- _EXERCISE MATERIAL_
»»
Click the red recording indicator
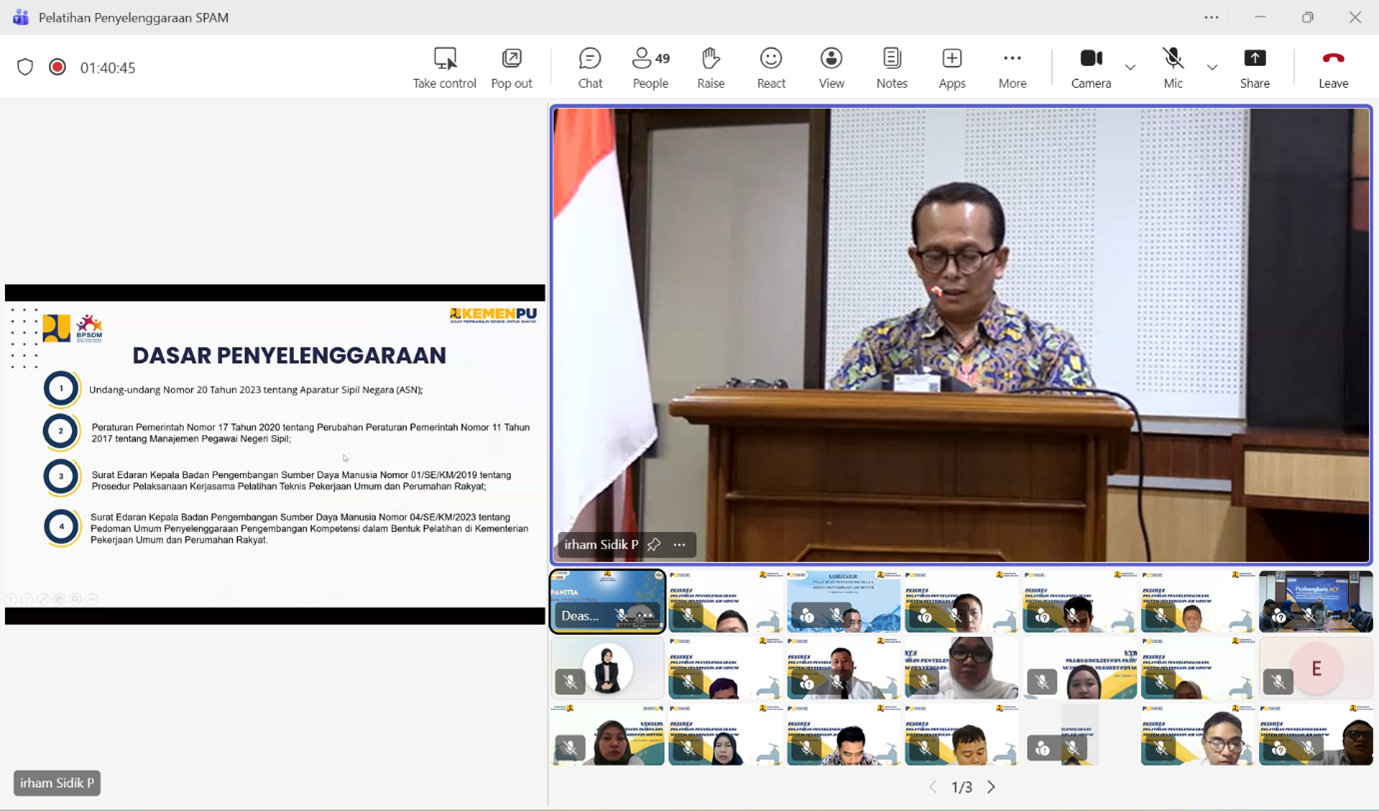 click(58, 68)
««
»»
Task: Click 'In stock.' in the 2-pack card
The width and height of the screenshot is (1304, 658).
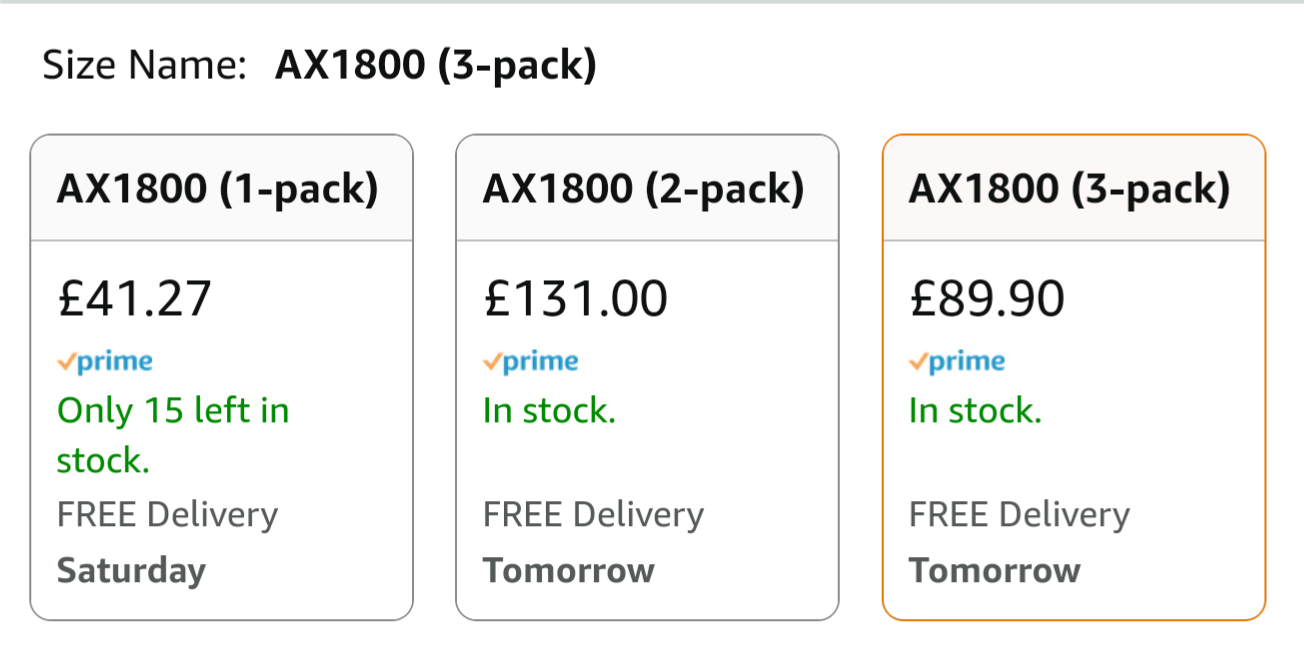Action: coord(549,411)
««
- _WHAT YOU HAVE TO DO_
Extract the data above starting at the line containing "Task: Click 'In stock.' in the 2-pack card" and ending at the line containing "Action: coord(549,411)", copying those lines exactly and leaving out the pictures.

- _OUTPUT FOR THIS TASK_
Task: Click 'In stock.' in the 2-pack card
The width and height of the screenshot is (1304, 658).
Action: coord(549,411)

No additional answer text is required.